=== Given data ===
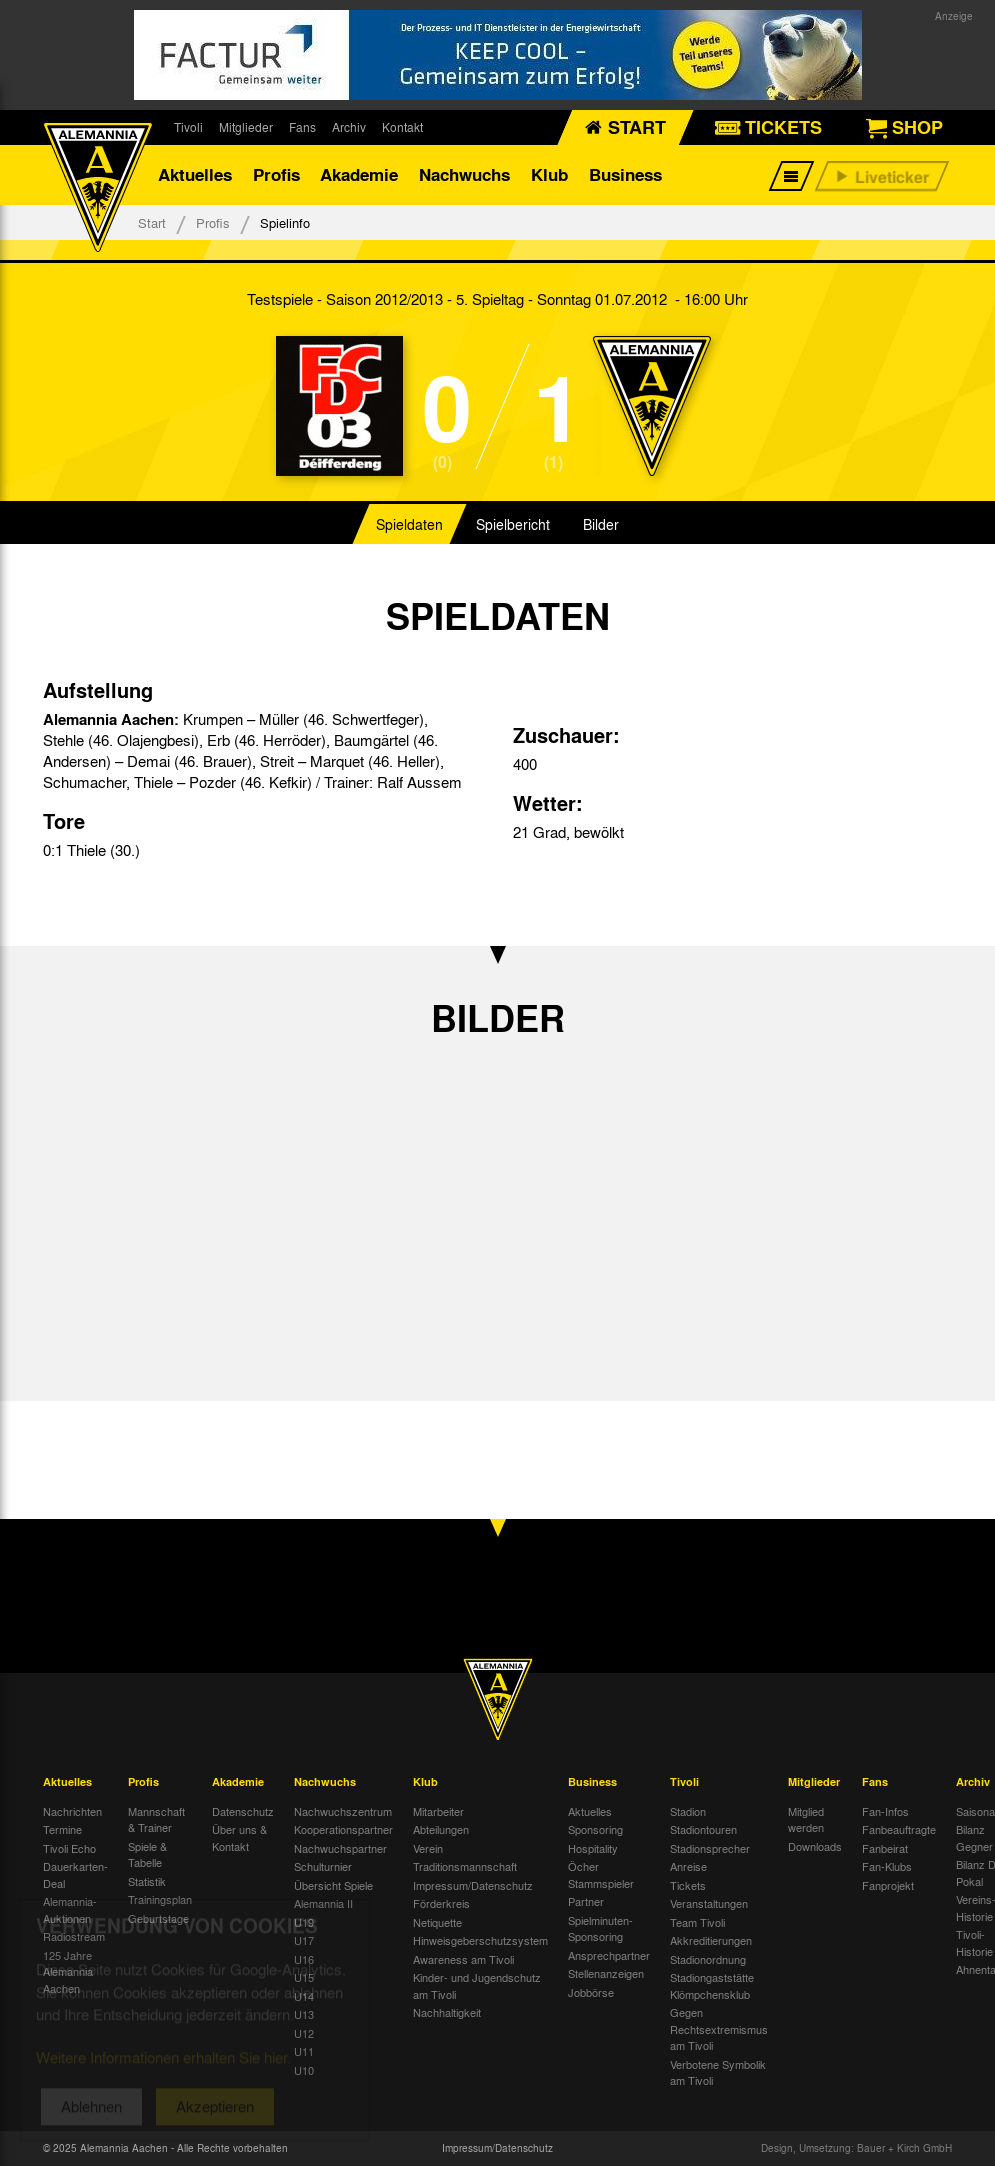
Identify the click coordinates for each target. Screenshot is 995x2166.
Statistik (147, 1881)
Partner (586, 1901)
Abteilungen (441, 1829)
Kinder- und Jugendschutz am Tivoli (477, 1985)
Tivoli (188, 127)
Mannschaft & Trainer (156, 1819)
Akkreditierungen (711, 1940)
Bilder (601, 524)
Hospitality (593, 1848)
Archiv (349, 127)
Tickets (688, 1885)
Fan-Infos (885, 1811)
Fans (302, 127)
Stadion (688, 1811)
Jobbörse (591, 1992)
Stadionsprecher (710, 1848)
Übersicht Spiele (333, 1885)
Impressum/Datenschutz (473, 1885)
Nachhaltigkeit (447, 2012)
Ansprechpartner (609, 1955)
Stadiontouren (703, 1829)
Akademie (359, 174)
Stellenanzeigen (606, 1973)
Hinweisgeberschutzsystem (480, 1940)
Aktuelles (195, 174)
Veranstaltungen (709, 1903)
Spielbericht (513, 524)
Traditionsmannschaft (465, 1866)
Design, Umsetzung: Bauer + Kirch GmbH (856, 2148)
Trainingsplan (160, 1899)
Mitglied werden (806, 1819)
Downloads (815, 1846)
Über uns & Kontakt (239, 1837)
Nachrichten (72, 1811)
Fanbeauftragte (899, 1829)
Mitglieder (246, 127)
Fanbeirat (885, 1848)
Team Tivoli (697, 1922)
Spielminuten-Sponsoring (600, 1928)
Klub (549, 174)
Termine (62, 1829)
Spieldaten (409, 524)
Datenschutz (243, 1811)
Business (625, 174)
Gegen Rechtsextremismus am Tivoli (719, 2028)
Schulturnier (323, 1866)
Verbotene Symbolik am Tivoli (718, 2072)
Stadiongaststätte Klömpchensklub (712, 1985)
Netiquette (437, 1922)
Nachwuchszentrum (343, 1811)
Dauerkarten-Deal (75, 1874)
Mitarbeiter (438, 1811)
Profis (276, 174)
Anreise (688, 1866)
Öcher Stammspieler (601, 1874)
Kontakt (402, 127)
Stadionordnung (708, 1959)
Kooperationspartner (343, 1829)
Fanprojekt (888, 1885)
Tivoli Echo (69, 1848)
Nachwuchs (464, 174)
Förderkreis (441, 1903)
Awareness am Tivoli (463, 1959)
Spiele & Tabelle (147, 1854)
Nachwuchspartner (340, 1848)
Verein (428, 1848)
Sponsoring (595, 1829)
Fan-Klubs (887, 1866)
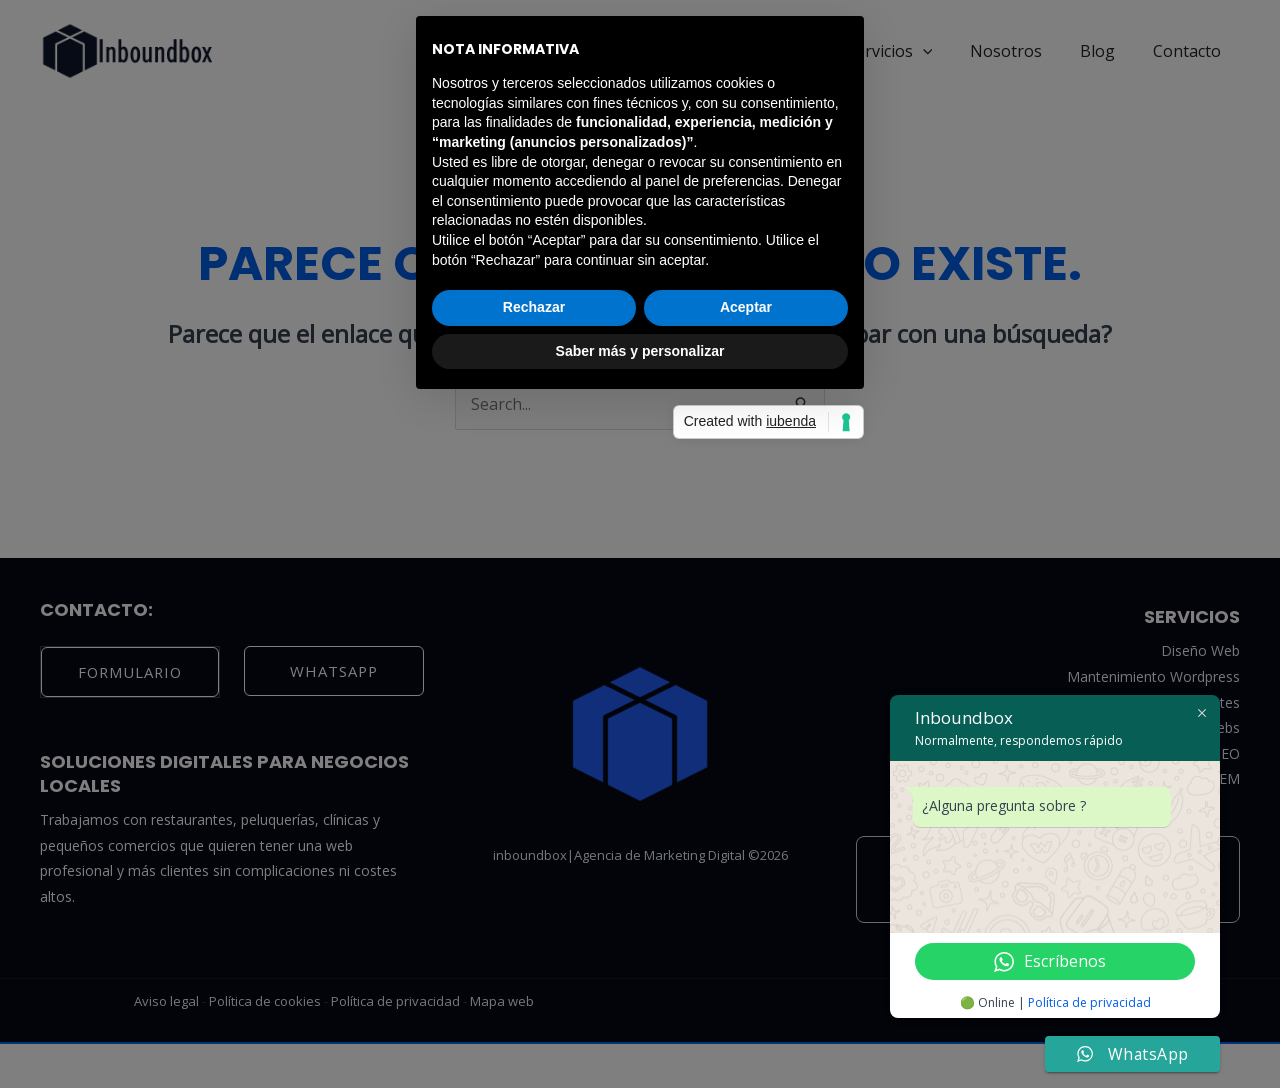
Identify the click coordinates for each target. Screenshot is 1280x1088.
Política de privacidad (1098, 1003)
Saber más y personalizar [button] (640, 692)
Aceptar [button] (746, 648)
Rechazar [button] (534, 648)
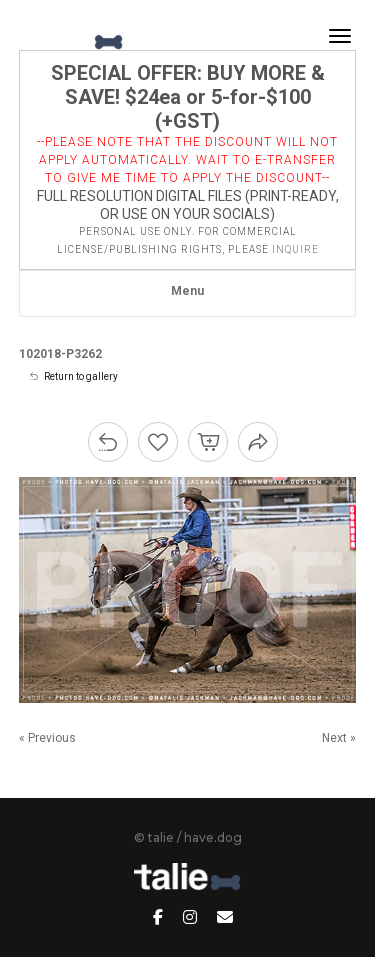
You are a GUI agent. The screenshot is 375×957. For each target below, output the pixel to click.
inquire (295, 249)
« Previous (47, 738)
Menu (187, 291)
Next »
===
__Your instructions__. Repeat the lines from the one containing "Hinweisgeberschutzsystem (480, 1940)" through the one containing "Mitglied werden (806, 1819)", inclusive, as they appear in the records above.

__Final answer__.
Hinweisgeberschutzsystem (480, 1940)
Aktuelles (195, 174)
Veranstaltungen (709, 1903)
Spielbericht (513, 524)
Traditionsmannschaft (465, 1866)
Design, Umsetzung: Bauer + Kirch GmbH (856, 2148)
Trainingsplan (160, 1899)
Mitglied werden (806, 1819)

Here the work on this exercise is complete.